▸ **Schriftelijke opdracht**: Toon elke regel hieronder die de tekenreeks "width" bevat. Hoofdletters en kleine letters tellen mee.

▸ **Invoerregels**:
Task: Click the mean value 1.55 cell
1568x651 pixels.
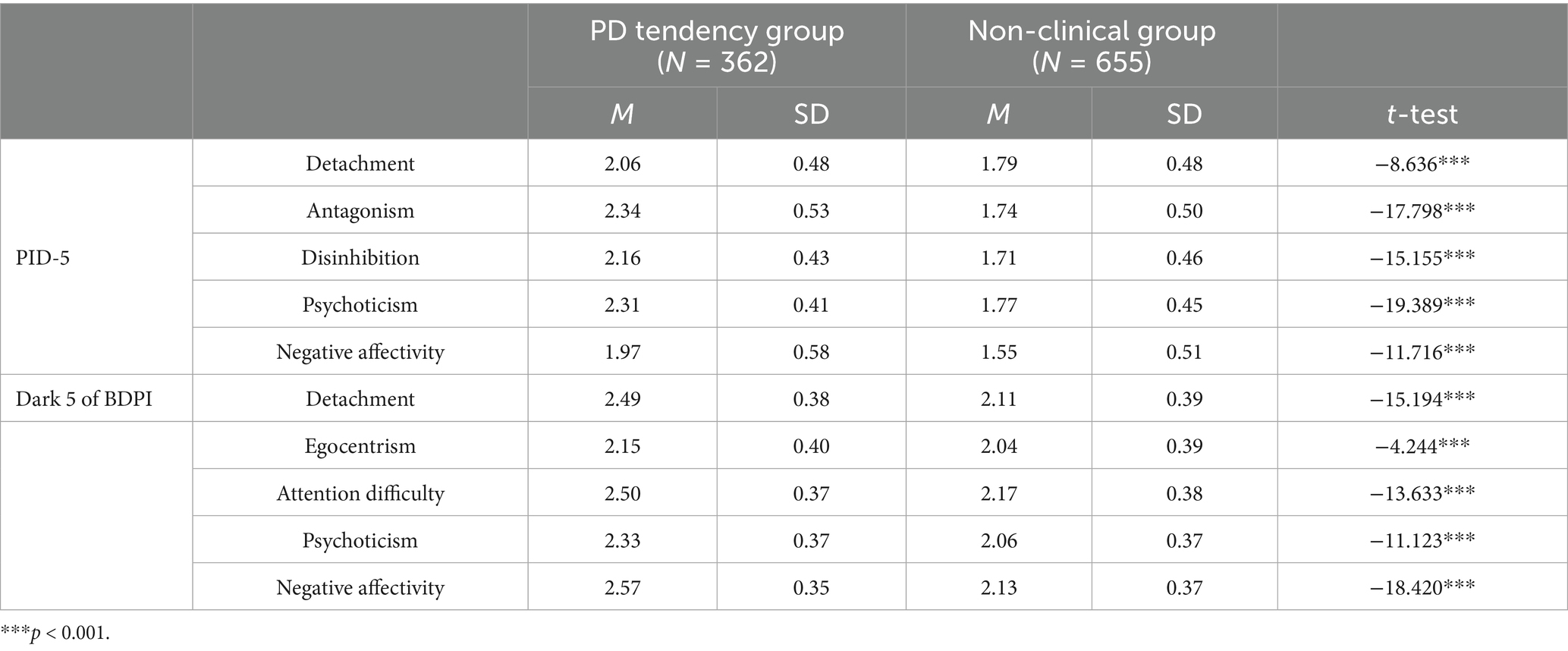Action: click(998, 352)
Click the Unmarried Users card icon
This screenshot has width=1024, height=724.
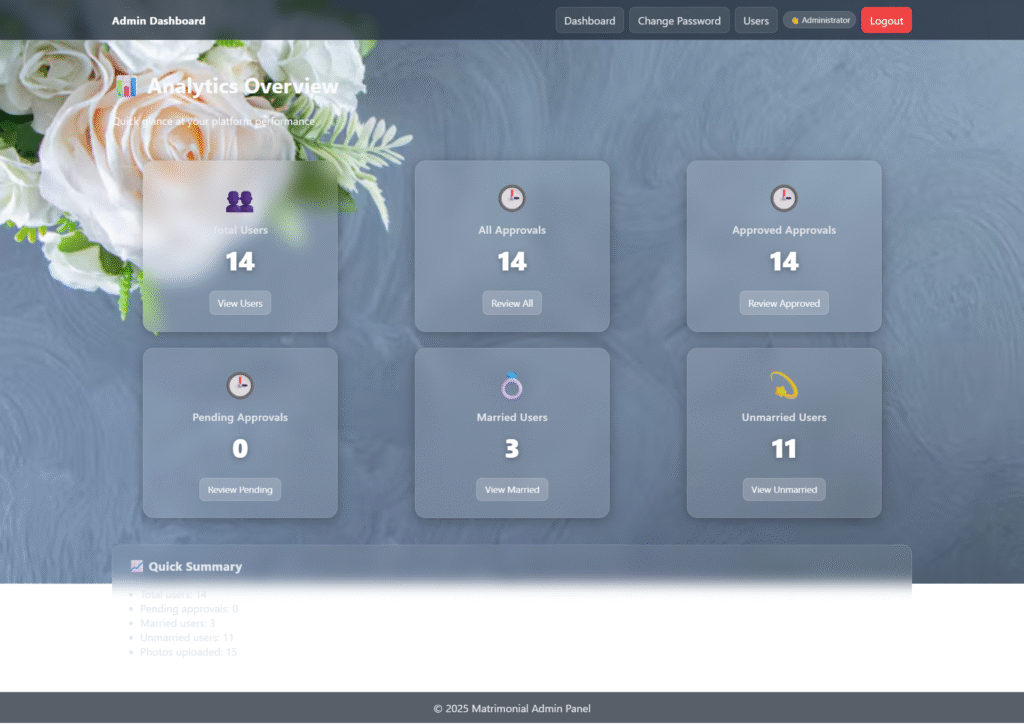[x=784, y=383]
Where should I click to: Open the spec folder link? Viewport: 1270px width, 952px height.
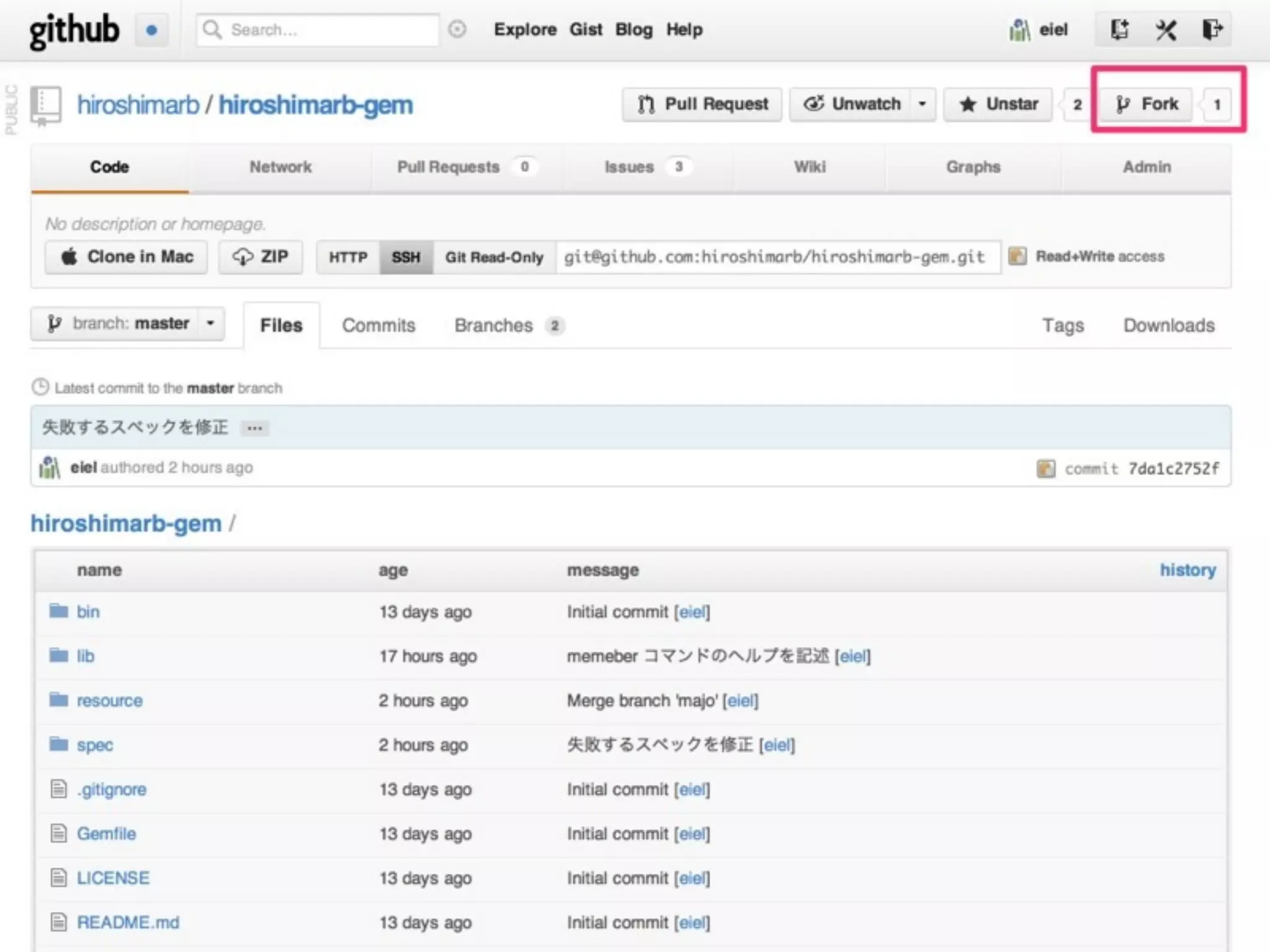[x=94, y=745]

▸ **Uitvoer oefening**:
This screenshot has width=1024, height=724.
Where should I click to: Open the spec folder link? Viewport: 1270px width, 952px height.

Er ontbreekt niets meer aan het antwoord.